Your goal »
Every line containing "will" should be copied out. Go through the entries and find them.

Data extract »
----------------------------------------

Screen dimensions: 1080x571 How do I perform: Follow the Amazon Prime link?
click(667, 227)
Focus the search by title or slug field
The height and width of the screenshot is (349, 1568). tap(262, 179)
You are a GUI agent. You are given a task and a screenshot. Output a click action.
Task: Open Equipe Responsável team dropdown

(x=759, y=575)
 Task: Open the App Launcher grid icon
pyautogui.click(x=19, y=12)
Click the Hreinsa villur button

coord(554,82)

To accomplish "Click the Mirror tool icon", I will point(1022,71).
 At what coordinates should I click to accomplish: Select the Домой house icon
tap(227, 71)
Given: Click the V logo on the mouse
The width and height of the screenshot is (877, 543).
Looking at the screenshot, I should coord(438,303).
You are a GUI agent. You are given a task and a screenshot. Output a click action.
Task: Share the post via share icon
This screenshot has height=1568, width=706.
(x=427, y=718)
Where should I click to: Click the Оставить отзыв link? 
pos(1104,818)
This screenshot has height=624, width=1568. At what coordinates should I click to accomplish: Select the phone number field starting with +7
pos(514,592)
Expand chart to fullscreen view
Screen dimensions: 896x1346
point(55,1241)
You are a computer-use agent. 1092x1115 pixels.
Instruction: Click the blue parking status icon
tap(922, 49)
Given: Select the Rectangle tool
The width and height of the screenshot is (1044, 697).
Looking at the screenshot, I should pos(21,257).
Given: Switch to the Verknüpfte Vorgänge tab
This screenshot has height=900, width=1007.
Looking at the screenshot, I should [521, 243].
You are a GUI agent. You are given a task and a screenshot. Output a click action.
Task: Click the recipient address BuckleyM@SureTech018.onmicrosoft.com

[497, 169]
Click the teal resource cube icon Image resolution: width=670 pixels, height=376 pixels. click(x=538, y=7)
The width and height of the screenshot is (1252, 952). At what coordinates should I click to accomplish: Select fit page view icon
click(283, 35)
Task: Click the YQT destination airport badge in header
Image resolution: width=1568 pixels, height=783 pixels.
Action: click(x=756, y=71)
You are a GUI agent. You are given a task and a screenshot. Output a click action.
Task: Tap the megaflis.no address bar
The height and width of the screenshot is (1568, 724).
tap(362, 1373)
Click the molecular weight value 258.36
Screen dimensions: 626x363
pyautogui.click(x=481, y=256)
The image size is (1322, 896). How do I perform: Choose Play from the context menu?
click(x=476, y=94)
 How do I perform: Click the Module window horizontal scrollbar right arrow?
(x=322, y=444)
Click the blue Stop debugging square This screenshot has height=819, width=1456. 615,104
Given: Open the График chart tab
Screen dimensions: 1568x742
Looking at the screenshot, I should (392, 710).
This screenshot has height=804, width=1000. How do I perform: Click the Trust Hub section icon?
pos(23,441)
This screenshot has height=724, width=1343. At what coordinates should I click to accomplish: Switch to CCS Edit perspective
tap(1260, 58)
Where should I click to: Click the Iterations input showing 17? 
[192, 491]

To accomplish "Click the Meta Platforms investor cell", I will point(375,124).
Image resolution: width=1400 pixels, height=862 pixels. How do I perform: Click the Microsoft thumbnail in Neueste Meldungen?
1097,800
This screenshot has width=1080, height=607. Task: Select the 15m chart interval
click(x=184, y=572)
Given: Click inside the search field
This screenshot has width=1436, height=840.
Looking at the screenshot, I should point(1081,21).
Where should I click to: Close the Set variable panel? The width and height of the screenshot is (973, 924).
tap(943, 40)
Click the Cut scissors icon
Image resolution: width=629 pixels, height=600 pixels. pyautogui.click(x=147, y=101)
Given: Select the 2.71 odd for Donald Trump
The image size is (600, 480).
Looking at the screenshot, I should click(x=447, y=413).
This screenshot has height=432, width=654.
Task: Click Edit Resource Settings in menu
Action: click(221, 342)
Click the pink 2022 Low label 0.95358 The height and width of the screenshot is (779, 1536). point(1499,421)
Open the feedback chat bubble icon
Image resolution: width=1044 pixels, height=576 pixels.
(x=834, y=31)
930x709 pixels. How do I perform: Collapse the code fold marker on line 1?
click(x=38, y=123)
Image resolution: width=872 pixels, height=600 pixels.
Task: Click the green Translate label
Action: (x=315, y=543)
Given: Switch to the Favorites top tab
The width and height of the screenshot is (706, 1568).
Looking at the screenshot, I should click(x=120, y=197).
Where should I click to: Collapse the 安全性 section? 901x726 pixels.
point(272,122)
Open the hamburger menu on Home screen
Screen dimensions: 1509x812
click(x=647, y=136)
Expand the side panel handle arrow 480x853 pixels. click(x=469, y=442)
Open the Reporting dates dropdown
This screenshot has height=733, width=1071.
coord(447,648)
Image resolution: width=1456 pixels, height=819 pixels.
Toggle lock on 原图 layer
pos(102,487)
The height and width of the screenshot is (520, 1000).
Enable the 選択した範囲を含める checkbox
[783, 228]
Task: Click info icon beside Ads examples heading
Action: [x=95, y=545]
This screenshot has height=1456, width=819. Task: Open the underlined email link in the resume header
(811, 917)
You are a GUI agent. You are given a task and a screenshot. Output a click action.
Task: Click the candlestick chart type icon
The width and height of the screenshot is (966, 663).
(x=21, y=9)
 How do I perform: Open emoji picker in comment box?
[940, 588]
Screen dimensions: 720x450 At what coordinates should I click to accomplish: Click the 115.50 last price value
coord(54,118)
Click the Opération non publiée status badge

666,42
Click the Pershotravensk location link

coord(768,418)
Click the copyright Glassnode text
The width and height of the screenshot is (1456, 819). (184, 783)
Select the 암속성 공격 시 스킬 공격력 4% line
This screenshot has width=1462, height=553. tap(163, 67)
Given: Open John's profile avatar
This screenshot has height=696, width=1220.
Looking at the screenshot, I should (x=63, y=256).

----------------------------------------

Result of this exercise »
To accomplish "Click the Mirror tool icon", I will point(1022,71).
To accomplish "Click the Meta Platforms investor cell", I will point(375,124).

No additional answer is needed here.